--- Try it ---
Wherever "element" turns up in a line of the entries below, that line counts. Say how many such lines there are, with no other words.

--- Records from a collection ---
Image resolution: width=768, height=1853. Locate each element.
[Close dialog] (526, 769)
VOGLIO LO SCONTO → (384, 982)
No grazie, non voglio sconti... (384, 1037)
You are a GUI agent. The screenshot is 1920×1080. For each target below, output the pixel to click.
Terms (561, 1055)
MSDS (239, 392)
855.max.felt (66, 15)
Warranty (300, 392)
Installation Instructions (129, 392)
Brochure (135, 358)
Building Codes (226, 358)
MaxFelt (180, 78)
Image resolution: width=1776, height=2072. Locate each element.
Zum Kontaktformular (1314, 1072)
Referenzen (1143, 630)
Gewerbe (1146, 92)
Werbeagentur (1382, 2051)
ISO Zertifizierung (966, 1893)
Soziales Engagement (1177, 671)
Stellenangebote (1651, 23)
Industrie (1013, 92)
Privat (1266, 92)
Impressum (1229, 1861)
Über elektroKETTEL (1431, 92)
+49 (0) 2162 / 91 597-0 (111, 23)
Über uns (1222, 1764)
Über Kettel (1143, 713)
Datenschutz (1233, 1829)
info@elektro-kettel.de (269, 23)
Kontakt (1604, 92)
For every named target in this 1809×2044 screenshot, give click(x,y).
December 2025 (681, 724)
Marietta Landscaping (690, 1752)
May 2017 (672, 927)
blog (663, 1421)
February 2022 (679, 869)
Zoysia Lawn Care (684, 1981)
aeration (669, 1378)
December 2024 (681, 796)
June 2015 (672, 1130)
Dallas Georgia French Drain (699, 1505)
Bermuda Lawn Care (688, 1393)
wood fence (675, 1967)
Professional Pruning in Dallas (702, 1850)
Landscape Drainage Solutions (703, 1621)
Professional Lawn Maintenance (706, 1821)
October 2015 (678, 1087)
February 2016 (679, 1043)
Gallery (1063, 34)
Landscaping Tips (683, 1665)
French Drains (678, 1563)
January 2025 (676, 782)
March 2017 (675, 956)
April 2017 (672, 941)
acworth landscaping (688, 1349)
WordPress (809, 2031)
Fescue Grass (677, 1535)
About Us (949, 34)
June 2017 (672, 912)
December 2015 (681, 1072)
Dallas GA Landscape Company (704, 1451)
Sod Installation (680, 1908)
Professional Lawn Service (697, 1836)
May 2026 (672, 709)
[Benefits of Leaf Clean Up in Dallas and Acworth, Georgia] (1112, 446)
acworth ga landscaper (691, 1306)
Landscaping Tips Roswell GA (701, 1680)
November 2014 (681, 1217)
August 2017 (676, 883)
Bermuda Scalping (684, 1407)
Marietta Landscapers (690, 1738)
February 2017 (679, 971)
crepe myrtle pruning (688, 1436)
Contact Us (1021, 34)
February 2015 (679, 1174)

--- Solution to the problem ---
2